● What is expected
Scan the data below and copy each line where "icon" occurs.

● Listed records
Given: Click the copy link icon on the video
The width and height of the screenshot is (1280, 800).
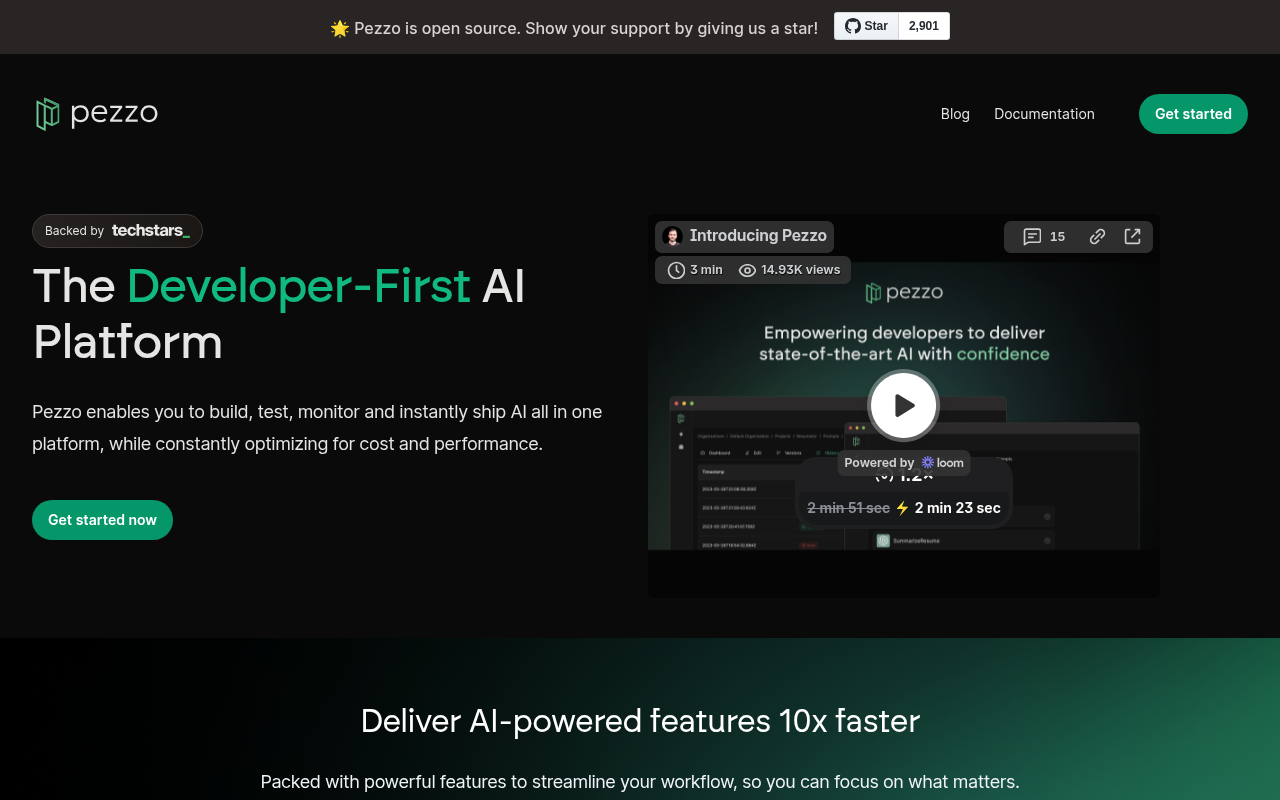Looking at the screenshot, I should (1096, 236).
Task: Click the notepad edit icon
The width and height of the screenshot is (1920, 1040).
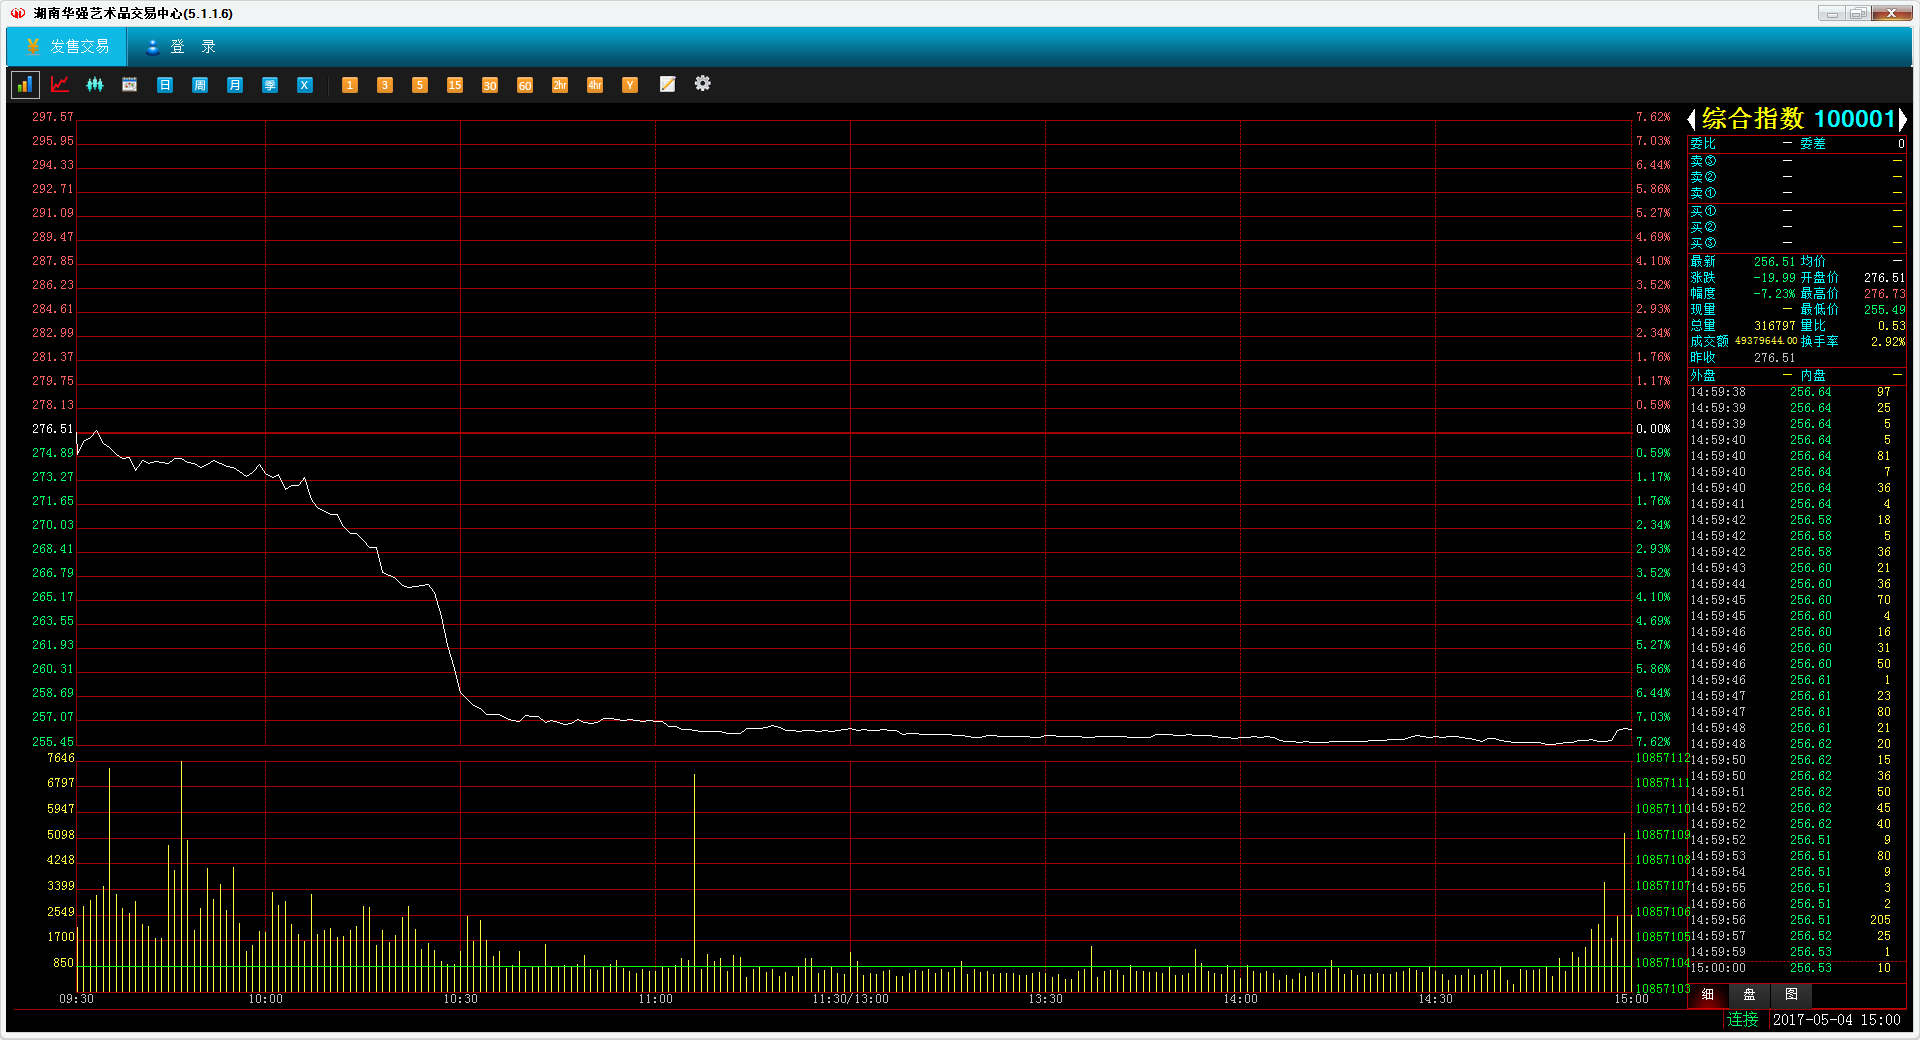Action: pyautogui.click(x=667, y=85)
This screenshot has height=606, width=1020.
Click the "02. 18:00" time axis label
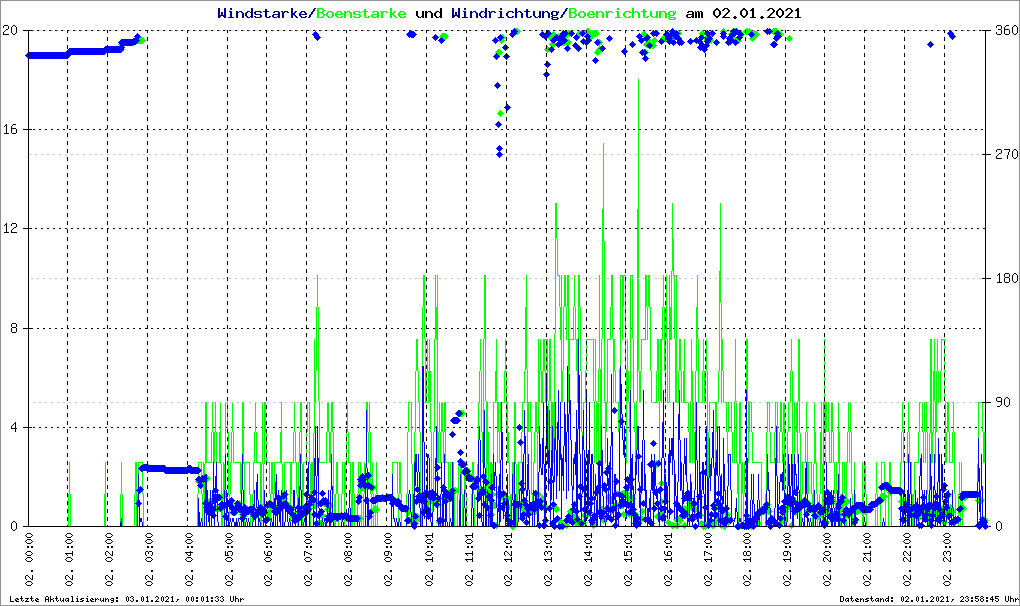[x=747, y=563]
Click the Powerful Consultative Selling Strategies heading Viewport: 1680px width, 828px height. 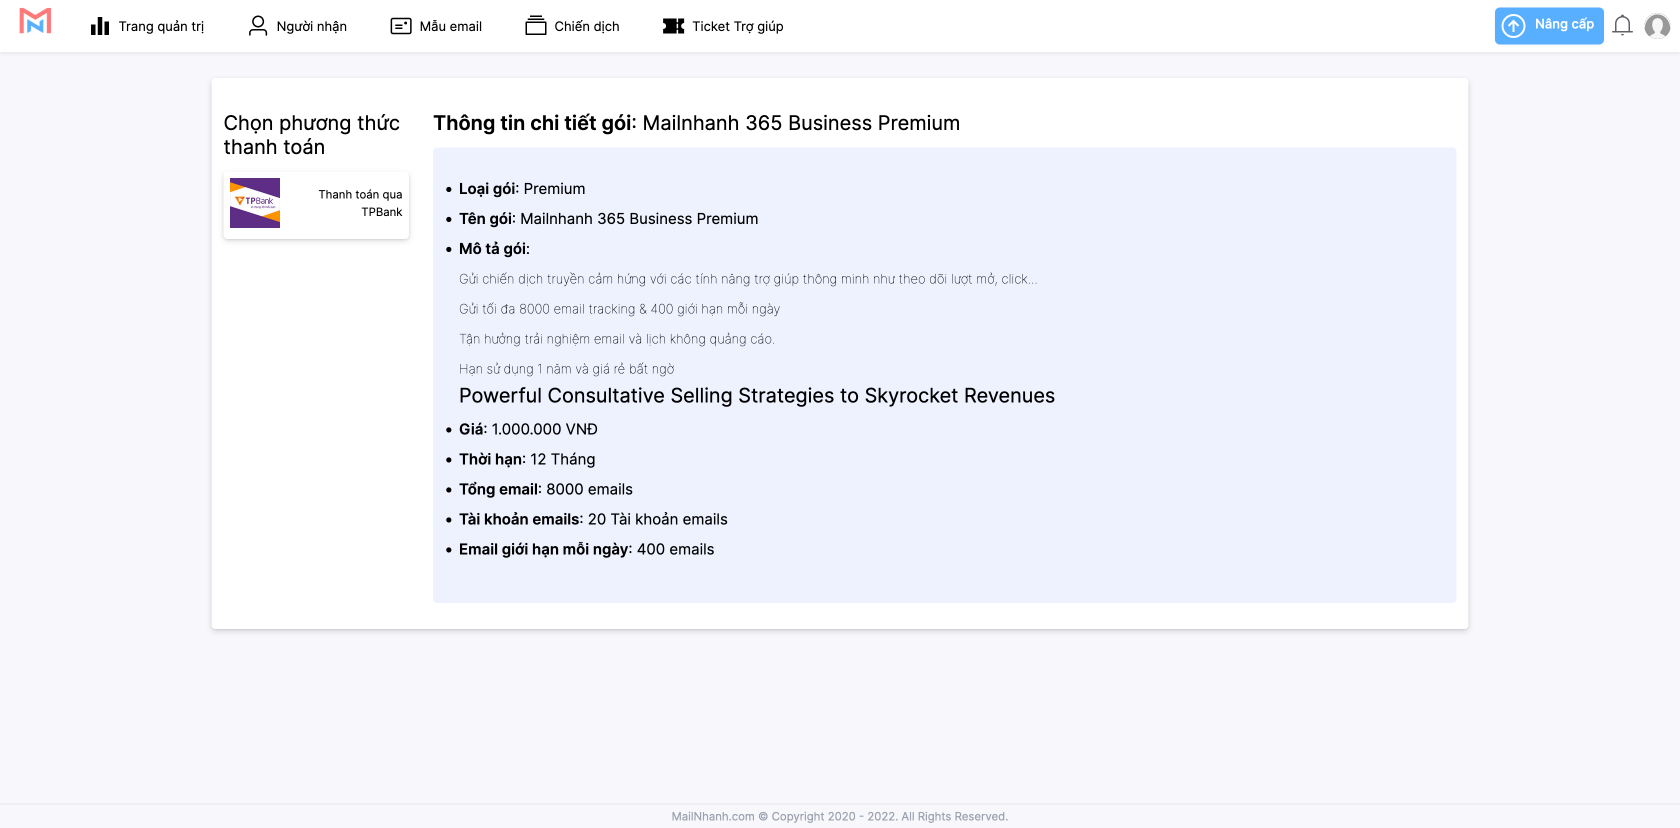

● Answer section
Given: Click the copy link icon on the video
Task: Click the notepad edit icon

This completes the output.